Il tecnico bianconero è stato premiato durante la cerimonia dei Gazzetta Sports Awards 2018 – dedicata esclusivamente allo sport italiano -, superando la concorrenza del condottiero della Nazionale femminile Daniele Mazzanti, argento mondiale in Giappone, e di Lorenzo Bernardi, che ha guidato Perugia al primo storico scudetto del volley. 

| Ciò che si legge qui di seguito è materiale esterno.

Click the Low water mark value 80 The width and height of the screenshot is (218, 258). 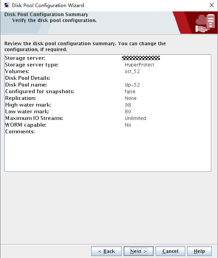point(128,112)
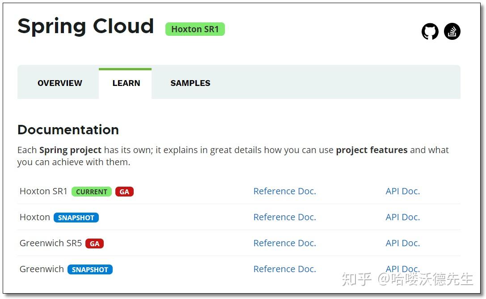Click the GA badge beside Greenwich SR5
Viewport: 486px width, 299px height.
click(94, 243)
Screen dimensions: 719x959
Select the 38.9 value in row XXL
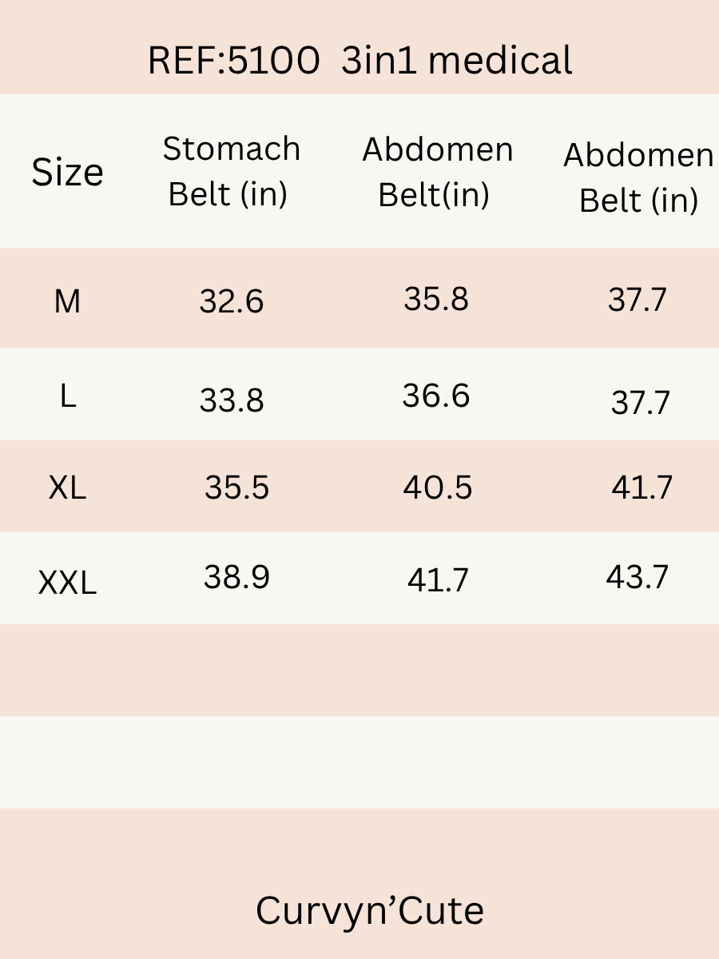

A margine dell’evento, Allegri, intervenuto ai microfoni della stampa presente agli Infront Studios di Milano, si è subito soffermato sull’immettente sfida contro l’Inter, in programma venerdì sera all’Allianz Stadium: “Sarà sicuramente una bella gara. Giochiamo contro una squadra che ha grandi valori tecnici, che è in un ottimo momento e che ha fatto una grande partita a Roma. Dobbiamo farci trovare pronti. Poi se sia la partita dell’anno lo vedremo a maggio, quando speriamo di vincere qualcosa di importante. Le scintille con Spalletti in passato? E’ un grande allenatore, lo ha dimostrato e continua a farlo. Ma io e lui staremo fermi in panchina, in campo andranno altri. Il derby d’Italia ha sempre difficoltà massima”.

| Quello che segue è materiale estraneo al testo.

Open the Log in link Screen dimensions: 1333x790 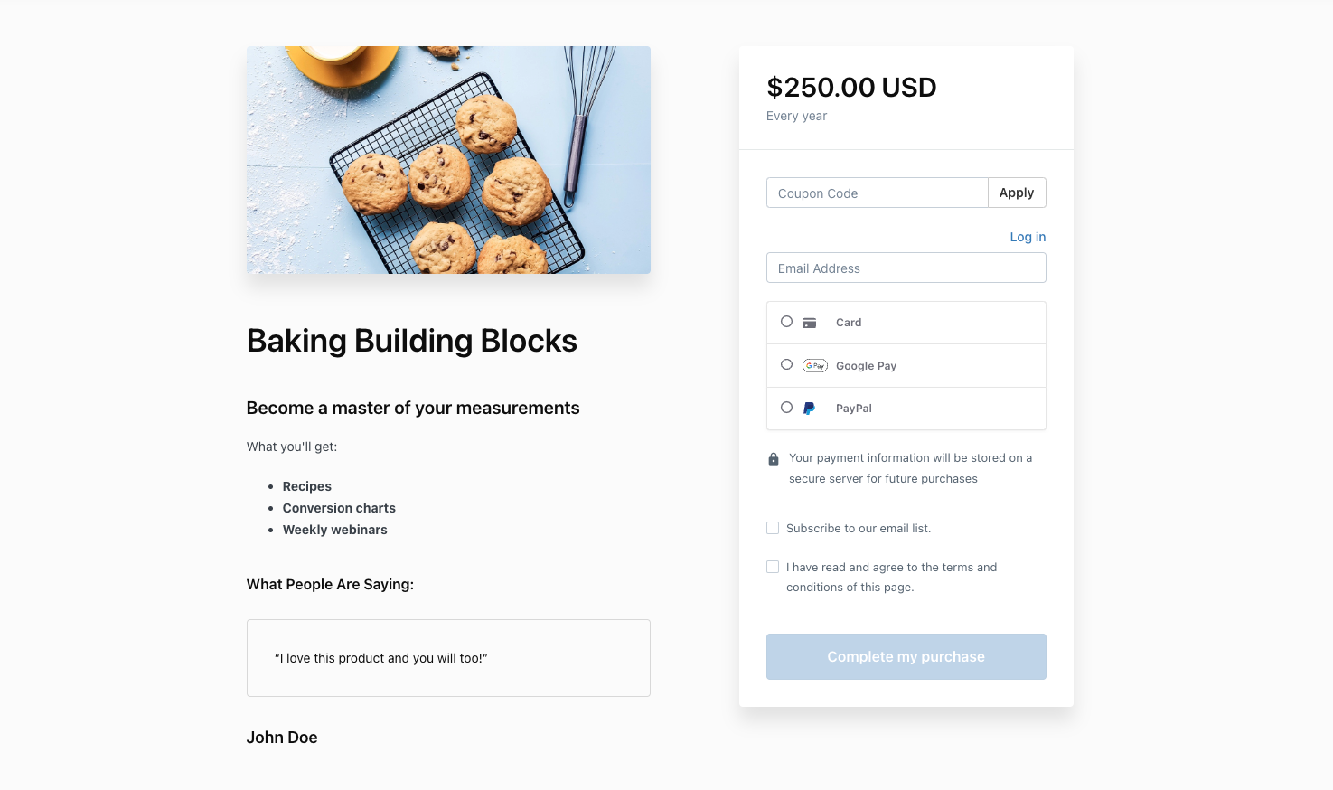click(x=1028, y=237)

Chiosa finale sulla mancata assegnazione del Pallone d’Oro a CR7: “Mi dispiace, Cristiano Ronaldo lo avrebbe sicuramente meritato per quanto fatto con il Real Madrid. Con il Portogallo ai mondiali più avanti di così non poteva andare. La vittoria di Modric sarà una stimolo – si legge nelle parole riportate da Sky -, per fare ancora meglio e riconquistare il sesto pallone d’oro con la Juventus l’anno prossimo. Cristiano è un esempio per chiunque voglia fare il calciatore, è straordinario! Nonostante i suoi successi e i 33 anni cura ancora ogni dettaglio. Le qualità tecniche non bastano per arrivare al suo livello. E’ un ragazzo umile che si è inserito molto bene nel gruppo, aggiungendo competitività durante gli allenamenti e aumentando il grande livello di professionalità che c’è sempre stato alla Juventus – ha concluso Allegri –“.